戦後経済大国になった日本は、90年代のバブル崩壊と共に急速に国力を失い今日に至っています。国家の国際競争力は、1993年の世界1位(IMD)から今や30位台と急速に順位を落とし、経済、人口、教育など多くの分野で「失われた30年」と言及される厳しい状況に直面しています。一方世界に目を向ければ、気候変動や貧困・飢餓・紛争などさまざまな問題が山積しています。これらの多くは、人や国の関係性のありかたに起因しており、同時に解決の糸口もそこにあります。子どもの頃から互いの違いを認め合い課題・問題を解決に導く、コミュニケーション能力を身につける教育がいま求められています。

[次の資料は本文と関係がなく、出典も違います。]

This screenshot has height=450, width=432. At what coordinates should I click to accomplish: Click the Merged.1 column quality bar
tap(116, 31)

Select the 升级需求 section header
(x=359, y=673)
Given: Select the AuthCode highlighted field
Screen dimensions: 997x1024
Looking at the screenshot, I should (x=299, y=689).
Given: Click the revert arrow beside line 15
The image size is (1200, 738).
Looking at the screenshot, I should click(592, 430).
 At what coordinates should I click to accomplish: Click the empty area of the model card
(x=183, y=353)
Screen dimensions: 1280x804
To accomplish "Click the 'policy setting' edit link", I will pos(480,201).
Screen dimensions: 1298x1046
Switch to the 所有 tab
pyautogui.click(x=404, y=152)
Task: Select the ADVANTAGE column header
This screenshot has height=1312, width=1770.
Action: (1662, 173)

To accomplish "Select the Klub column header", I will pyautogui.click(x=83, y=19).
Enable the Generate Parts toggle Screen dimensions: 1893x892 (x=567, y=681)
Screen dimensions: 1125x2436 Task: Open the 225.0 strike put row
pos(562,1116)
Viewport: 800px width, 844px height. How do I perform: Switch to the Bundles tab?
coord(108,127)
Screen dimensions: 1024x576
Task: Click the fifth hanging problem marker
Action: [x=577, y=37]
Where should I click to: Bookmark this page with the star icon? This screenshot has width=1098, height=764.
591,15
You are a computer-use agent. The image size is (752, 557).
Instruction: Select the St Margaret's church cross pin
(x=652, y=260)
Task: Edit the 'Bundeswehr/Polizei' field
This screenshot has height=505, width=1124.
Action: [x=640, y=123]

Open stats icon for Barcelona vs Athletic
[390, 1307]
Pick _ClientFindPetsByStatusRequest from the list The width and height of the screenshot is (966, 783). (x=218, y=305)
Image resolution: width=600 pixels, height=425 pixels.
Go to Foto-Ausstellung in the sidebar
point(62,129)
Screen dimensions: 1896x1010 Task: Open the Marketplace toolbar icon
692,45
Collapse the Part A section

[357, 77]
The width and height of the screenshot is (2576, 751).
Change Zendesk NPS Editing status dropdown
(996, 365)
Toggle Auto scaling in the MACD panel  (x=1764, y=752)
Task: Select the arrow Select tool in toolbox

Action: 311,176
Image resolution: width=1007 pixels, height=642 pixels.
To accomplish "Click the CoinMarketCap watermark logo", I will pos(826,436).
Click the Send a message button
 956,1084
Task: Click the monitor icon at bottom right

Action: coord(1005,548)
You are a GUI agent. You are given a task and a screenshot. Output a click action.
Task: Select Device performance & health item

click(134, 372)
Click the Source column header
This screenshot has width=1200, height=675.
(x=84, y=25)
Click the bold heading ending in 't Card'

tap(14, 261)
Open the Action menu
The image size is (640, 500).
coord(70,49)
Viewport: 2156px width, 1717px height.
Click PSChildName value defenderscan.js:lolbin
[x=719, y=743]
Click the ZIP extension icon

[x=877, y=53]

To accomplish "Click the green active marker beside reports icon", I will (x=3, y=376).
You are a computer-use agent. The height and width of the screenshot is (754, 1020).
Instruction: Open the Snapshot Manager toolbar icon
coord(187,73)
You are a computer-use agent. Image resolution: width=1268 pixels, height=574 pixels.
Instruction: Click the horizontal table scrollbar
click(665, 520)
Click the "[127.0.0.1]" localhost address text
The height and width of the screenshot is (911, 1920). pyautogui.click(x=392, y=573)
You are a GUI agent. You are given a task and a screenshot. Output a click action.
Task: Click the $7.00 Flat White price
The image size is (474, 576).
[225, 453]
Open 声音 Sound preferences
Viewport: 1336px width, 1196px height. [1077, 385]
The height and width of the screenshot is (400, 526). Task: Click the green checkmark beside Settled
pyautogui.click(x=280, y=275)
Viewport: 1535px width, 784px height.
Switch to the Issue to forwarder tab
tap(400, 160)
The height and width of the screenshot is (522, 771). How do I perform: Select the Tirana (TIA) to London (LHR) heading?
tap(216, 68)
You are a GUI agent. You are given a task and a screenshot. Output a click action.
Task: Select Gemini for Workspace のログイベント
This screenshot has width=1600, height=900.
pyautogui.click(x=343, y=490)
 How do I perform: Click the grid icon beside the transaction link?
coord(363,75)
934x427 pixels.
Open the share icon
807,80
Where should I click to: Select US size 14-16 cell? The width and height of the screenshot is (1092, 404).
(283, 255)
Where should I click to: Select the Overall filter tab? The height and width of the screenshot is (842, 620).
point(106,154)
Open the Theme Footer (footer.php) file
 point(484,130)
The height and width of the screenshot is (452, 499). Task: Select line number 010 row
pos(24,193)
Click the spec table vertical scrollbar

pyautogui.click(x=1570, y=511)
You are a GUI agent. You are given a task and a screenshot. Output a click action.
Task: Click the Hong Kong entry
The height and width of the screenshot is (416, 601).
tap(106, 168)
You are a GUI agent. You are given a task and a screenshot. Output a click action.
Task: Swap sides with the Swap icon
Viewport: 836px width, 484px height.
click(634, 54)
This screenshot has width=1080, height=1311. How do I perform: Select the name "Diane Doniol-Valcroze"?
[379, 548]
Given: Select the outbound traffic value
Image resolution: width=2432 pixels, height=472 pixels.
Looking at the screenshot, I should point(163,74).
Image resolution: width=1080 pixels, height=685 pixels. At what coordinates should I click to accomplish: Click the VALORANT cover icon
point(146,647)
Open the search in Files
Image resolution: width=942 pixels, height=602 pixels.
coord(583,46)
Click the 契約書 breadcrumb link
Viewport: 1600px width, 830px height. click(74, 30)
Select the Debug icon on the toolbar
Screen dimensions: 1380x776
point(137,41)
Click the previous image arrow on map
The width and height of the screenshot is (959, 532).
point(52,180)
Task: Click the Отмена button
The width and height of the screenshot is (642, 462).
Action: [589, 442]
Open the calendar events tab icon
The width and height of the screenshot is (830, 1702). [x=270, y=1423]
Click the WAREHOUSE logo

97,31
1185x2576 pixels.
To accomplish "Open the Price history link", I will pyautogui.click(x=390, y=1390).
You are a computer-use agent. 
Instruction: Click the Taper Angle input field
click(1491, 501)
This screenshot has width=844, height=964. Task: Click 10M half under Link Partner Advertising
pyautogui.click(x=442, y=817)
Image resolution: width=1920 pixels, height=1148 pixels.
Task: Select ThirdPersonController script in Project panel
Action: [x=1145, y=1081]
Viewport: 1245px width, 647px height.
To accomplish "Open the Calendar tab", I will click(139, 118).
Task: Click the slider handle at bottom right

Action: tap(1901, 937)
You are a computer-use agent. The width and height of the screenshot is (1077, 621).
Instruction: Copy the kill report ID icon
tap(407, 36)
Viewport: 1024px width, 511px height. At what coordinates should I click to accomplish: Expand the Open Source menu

島国日本は単一の民族・言語による「ハイコンテクスト型カルチャー」の国で、「おもてなし」や「思いやり」の精神がある反面、「以心伝心」「あうんの呼吸」により、「忖度(そんたく)」や「同調圧力」の影響を受けやすい一方、多様な「言語」や「文化」、「人種」が交わるグローバル社会を形成する「ローコンテクスト型カルチャー」のグローバル社会とは、コミュニケーション方法や思考形体が異なります。

またAIとりわけChatGPTの登場で、生活形態も変化し、世界が益々私たちにとって身近なものとなる一方、日本人特有のコンテクストをよく理解していない外国人との「接触」の機会が年々増えています。パブリック・リレーションズは、目的や目標達成のために「倫理観(善を求める心)」と「双方向性コミュニケーション(対話力)」に支えられた「自己修正能力(間違いに気づき正す力)」の3つの要素が統合された関係構築手法です。これらは、さまざまなバックグラウンドをもつステークホルダー(関係する人)との円滑な目的・目標達成の基礎となり、創意工夫ややり抜く力として発展させ、日々の生活に活かせることが実証されています。

外部環境を読み取り、民族や文化、言語、宗教、国境を超えてさまざまなステーク・ホルダーとのリレーションシップ・マネジメントを実践するパブリック・リレーションズは、グローバル社会においてますます必要なものとなっています。

私は50年にわたってパブリック・リレーションズの実務家・教育者として多くの事業に関わり、京都大学を含め全国の主要大学・教育機関で教鞭を執っています。相手の気持ちを汲み取るハイコンテクストを身につけると共にローコンテクストを理解し、日本と世界の架け橋として、教え子たちが国内外それぞれの分野で、より良い未来のために邁進しています。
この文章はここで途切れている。